* Data records
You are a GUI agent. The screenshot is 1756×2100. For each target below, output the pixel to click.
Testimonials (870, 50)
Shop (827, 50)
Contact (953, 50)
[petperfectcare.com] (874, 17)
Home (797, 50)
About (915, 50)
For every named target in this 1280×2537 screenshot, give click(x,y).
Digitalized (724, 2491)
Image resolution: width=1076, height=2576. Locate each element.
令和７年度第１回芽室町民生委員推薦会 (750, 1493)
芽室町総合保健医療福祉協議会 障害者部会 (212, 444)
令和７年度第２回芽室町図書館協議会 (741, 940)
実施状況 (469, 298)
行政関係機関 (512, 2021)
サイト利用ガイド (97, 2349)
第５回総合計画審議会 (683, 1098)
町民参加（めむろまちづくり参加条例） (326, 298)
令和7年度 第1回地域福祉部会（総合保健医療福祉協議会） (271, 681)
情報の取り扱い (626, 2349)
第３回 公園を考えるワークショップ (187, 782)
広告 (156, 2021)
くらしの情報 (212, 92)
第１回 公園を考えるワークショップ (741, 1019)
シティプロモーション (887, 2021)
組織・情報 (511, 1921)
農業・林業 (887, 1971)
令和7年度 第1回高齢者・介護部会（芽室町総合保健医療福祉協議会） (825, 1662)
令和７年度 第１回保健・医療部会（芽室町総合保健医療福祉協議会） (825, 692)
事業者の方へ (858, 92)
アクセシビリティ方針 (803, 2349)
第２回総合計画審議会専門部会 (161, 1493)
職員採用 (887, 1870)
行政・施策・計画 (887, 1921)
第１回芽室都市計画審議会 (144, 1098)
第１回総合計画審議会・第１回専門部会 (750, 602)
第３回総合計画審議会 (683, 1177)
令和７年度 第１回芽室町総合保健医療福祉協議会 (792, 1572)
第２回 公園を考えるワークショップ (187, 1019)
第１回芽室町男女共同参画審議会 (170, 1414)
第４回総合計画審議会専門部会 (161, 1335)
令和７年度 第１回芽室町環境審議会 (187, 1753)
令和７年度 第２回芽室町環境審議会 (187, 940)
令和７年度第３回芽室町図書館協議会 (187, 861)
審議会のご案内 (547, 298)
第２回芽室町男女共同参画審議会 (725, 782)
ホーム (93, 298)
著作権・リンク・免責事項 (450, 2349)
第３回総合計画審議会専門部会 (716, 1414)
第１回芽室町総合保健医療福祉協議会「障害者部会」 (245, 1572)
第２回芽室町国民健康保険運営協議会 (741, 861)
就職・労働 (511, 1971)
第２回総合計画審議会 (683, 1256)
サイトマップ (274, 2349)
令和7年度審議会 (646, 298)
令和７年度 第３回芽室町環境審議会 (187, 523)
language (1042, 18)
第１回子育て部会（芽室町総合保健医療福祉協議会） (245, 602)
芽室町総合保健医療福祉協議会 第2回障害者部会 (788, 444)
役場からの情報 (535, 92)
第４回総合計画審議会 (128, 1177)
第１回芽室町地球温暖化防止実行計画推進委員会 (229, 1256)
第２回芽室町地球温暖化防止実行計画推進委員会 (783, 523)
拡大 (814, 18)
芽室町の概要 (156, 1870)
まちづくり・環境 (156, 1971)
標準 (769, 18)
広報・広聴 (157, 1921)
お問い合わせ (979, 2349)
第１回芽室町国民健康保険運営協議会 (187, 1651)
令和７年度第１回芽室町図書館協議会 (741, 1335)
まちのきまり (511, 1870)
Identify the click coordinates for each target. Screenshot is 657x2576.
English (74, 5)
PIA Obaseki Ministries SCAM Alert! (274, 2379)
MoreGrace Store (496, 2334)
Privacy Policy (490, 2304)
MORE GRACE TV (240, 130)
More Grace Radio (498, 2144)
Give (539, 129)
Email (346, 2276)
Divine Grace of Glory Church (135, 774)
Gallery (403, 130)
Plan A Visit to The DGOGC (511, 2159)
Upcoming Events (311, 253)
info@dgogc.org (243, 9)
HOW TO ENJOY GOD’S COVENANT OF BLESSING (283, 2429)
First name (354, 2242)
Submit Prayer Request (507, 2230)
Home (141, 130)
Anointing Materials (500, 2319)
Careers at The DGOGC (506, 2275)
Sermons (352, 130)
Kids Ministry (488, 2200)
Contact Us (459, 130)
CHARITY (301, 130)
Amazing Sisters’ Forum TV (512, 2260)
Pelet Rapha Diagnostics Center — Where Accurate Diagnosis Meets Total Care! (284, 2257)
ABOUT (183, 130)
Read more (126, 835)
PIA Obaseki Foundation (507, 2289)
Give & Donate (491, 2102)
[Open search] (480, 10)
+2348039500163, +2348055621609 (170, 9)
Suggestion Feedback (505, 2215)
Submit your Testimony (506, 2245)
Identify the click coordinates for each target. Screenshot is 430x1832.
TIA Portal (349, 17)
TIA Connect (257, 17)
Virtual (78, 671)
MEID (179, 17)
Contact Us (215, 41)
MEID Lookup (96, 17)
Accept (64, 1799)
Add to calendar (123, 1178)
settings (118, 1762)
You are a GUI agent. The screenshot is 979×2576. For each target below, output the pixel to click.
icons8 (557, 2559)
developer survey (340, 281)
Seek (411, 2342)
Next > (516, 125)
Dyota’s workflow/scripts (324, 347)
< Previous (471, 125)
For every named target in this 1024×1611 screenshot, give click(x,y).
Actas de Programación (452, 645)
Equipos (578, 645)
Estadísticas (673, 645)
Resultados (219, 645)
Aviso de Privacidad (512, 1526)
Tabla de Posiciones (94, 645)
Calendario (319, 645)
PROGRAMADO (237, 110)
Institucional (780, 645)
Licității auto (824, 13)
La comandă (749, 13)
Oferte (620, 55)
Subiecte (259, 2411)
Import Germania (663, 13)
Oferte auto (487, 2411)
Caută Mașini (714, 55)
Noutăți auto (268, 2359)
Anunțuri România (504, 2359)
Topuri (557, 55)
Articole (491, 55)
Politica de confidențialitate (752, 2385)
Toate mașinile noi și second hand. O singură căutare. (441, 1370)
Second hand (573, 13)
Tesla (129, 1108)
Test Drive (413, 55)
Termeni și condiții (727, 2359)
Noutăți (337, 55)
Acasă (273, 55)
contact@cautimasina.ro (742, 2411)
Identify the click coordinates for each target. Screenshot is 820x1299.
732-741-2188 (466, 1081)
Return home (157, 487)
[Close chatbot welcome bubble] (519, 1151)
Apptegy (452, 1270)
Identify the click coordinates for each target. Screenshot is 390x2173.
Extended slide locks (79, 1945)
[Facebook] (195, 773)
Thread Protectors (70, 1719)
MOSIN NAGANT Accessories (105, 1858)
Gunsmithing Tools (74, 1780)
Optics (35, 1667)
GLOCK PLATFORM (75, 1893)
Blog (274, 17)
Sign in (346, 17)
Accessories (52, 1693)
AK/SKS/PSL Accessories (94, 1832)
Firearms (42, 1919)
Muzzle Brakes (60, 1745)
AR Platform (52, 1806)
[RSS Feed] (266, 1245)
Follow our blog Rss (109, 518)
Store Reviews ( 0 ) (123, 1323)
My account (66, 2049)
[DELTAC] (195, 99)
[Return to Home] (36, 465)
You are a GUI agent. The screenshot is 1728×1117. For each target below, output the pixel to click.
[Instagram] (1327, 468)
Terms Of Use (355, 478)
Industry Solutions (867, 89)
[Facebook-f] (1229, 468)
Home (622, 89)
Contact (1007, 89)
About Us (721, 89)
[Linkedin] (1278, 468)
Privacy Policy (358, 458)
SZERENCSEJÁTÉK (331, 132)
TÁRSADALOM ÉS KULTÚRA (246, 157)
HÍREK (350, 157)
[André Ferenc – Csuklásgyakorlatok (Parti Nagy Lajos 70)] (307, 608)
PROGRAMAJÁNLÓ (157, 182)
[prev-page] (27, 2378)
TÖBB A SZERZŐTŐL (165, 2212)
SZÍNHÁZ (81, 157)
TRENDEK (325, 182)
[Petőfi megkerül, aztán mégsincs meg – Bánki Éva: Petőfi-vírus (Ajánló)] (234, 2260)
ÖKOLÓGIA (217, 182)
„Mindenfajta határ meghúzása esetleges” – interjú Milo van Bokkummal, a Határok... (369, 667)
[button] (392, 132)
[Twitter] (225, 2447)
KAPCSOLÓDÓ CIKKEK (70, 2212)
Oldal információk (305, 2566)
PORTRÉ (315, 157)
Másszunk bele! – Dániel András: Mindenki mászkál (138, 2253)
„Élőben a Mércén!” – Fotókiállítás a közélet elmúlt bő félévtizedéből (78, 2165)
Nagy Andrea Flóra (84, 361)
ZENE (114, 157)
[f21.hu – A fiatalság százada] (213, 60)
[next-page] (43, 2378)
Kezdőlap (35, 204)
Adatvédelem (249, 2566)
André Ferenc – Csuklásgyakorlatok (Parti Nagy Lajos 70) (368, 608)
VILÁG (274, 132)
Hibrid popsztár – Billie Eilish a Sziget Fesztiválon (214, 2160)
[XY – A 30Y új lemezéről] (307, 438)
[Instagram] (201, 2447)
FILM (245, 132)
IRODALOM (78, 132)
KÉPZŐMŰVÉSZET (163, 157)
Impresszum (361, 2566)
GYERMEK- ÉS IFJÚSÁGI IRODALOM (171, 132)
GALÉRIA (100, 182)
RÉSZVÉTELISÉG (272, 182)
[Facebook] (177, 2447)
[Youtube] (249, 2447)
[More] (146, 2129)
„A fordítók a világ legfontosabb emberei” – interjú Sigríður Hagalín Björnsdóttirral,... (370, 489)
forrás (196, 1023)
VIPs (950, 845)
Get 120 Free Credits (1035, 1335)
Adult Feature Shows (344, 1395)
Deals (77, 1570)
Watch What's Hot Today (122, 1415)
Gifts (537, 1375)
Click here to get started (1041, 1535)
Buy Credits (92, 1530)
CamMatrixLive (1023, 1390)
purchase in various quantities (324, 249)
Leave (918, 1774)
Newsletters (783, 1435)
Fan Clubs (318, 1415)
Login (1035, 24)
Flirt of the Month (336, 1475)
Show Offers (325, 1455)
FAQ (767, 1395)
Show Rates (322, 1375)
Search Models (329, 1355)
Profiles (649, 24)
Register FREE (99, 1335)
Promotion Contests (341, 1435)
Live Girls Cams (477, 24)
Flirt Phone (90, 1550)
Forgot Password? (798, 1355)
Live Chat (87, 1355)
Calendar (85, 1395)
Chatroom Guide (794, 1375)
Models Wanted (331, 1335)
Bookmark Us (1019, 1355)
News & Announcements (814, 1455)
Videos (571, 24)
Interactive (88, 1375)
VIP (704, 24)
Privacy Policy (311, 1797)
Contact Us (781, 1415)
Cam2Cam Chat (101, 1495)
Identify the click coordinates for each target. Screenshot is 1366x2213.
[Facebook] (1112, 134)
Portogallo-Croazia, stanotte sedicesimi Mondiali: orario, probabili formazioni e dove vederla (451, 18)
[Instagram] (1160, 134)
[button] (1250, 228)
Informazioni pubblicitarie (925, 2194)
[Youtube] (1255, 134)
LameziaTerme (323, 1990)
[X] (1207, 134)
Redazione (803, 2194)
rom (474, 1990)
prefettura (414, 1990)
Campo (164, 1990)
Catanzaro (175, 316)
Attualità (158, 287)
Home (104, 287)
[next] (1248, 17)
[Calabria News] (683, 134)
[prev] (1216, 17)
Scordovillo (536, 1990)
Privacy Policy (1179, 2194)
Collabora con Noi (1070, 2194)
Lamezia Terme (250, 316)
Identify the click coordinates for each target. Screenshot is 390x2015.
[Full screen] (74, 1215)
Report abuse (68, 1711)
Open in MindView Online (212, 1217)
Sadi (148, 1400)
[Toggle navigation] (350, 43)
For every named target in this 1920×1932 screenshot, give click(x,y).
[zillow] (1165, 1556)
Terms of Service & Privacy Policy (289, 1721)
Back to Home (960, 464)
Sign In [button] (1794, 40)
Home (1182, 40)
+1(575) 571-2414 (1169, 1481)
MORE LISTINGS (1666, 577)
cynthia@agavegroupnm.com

* Your objective
Retype only this portion of the data above: the line containing "Privacy Policy (358, 458)", the line containing "ÖKOLÓGIA (217, 182)", and all lines between them, exactly.

* Solution
Privacy Policy (358, 458)
SZERENCSEJÁTÉK (331, 132)
TÁRSADALOM ÉS KULTÚRA (246, 157)
HÍREK (350, 157)
[André Ferenc – Csuklásgyakorlatok (Parti Nagy Lajos 70)] (307, 608)
PROGRAMAJÁNLÓ (157, 182)
[prev-page] (27, 2378)
TÖBB A SZERZŐTŐL (165, 2212)
SZÍNHÁZ (81, 157)
TRENDEK (325, 182)
[Petőfi megkerül, aztán mégsincs meg – Bánki Éva: Petőfi-vírus (Ajánló)] (234, 2260)
ÖKOLÓGIA (217, 182)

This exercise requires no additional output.